The AFGE union, which represents most employees of the VA, has said a newly offered bipartisan proposal in the Senate (S-1094) on disciplinary and appeals practices at the department would leave too much power in the hands of management.

“This legislation is the antithesis of accountability because it would allow corrupt or incompetent managers to get away with firing anyone who challenges them. Real accountability would strengthen, not weaken, protections for the rank-and-file employees who are subjected to mismanagement, abuse, and political corruption,” AFGE president J. David Cox Sr. said in a statement.

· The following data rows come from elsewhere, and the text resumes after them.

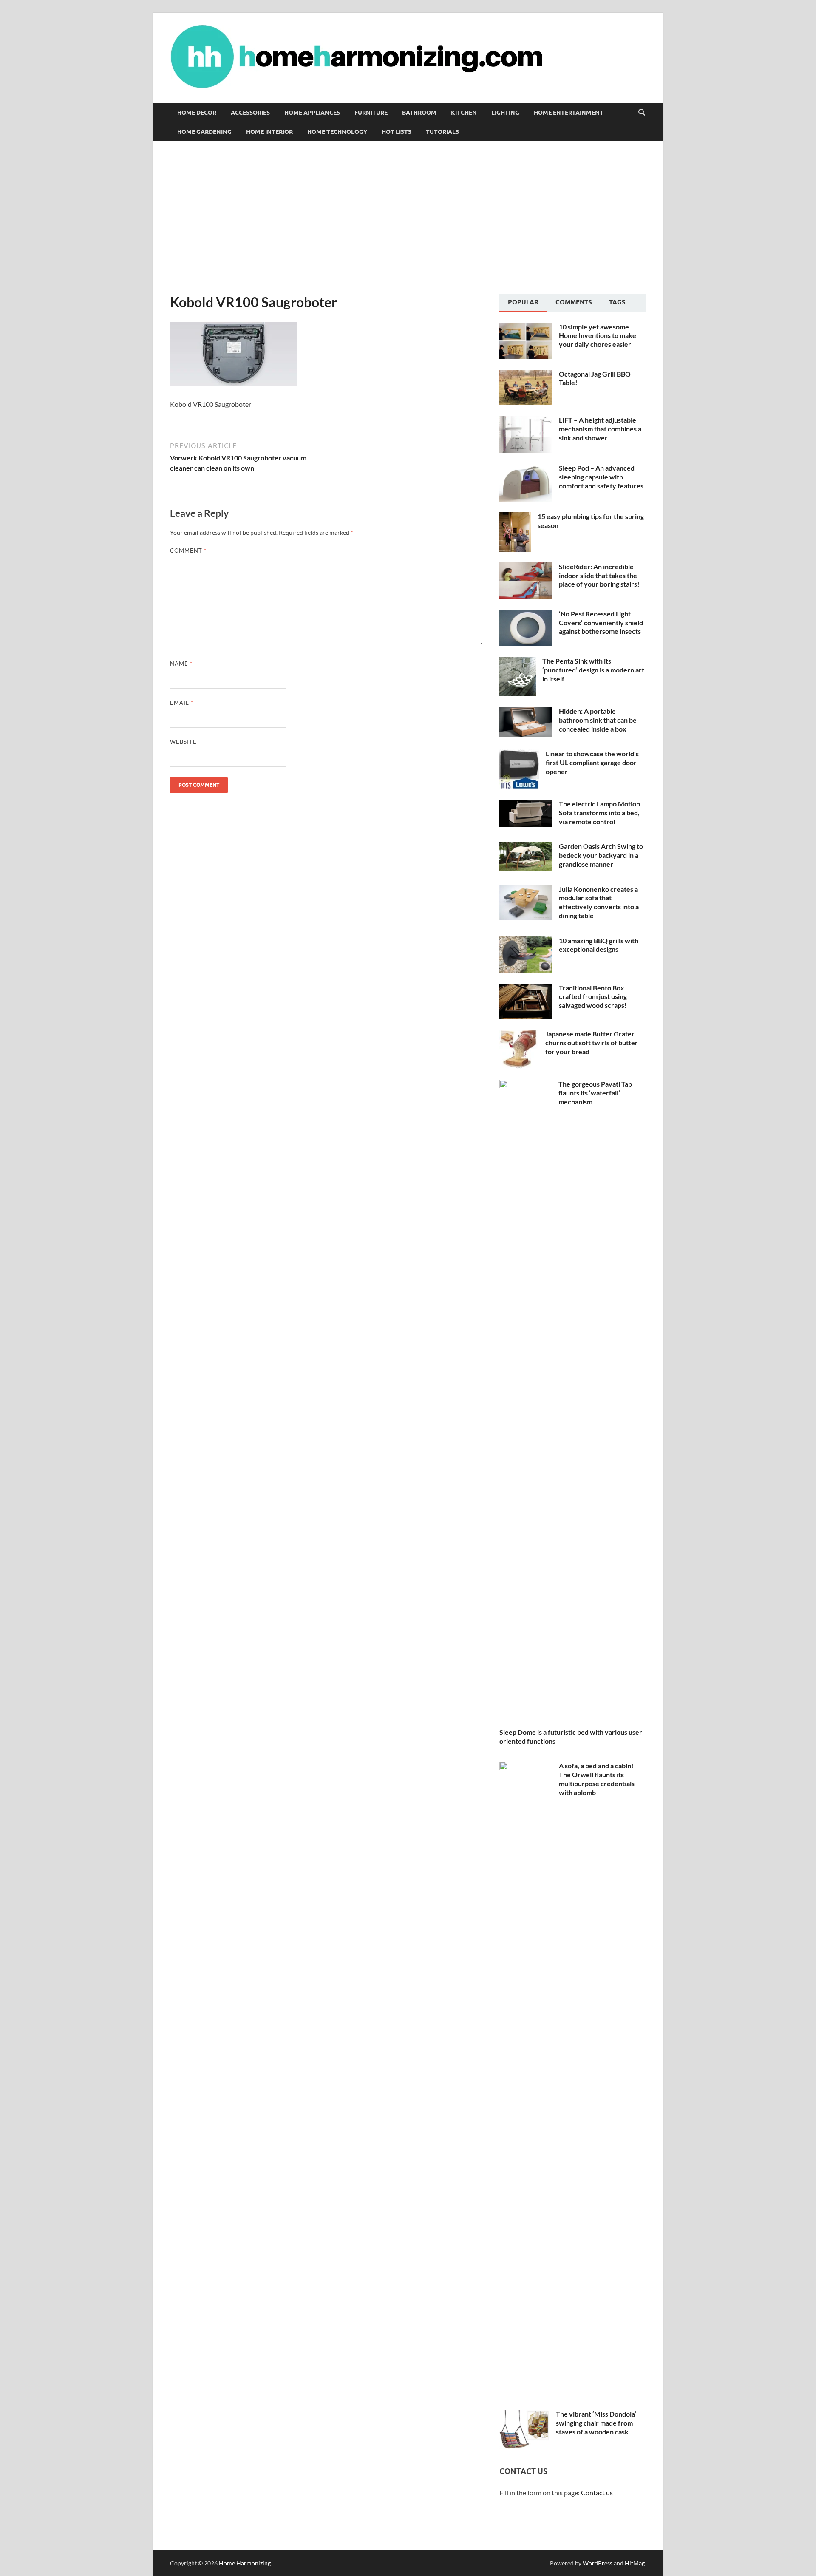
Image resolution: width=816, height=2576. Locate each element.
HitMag (635, 2563)
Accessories (250, 112)
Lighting (505, 112)
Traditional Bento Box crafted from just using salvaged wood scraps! (593, 997)
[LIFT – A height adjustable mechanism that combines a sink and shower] (525, 421)
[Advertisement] (408, 217)
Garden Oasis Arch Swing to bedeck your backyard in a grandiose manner (601, 855)
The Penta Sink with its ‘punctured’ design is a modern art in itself (593, 670)
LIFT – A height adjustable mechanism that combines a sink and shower (600, 429)
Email (181, 702)
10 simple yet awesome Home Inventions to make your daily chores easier (597, 336)
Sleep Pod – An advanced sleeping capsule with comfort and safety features (601, 477)
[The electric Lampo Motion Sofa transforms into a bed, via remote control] (525, 804)
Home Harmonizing (245, 2563)
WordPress (597, 2563)
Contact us (597, 2492)
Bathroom (419, 112)
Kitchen (464, 112)
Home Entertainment (569, 112)
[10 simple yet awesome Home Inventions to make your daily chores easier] (525, 327)
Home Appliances (312, 112)
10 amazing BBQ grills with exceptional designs (598, 944)
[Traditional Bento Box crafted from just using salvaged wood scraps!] (525, 988)
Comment (188, 550)
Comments (573, 302)
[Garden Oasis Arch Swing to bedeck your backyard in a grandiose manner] (525, 847)
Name (181, 663)
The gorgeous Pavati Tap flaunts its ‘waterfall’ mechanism (595, 1093)
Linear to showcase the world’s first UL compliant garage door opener (592, 762)
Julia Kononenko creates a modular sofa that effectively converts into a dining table (599, 902)
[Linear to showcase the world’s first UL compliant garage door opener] (519, 754)
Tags (617, 302)
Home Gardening (204, 131)
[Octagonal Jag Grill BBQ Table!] (525, 375)
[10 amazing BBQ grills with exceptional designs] (525, 941)
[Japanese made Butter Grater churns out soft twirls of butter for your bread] (519, 1034)
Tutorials (442, 131)
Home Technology (337, 131)
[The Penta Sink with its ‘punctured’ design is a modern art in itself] (517, 662)
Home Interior (269, 131)
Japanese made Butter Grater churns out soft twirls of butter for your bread (591, 1042)
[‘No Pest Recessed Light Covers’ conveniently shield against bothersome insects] (525, 614)
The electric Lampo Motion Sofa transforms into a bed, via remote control (599, 813)
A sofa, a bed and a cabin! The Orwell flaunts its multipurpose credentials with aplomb (597, 1779)
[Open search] (641, 112)
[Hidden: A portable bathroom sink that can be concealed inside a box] (525, 712)
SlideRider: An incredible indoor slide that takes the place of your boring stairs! (599, 575)
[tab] (523, 303)
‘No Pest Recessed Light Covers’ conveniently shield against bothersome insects (601, 622)
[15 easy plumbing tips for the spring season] (515, 517)
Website (183, 741)
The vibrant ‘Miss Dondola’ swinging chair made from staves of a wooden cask (596, 2423)
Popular (523, 302)
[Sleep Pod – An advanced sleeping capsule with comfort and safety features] (525, 469)
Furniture (371, 112)
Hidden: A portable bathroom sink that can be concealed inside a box (598, 720)
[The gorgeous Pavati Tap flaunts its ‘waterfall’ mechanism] (525, 1085)
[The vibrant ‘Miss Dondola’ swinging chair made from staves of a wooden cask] (524, 2415)
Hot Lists (396, 131)
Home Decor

The measure would shorten disciplinary timeframes and lower the burden of proof required to support a disciplinary action on appeal to the MSPB: an agency decision would stand even if supported only by “substantial” evidence, not the majority. While the negotiated grievance process would remain available as a route to challenge discipline, it too would be changed in those ways.

“All this legislation does is hand more power to the VA executives and political appointees who failed our veterans in the first place by creating fake wait lists and hiding an outbreak of deadly Legionnaires’ disease. Why are we rewarding incompetent leaders by giving them more opportunities to throw rank-and-file workers under the bus?” he said.

A similar but more restrictive bill (HR-1259) passed the House earlier this year but has not advanced in the Senate.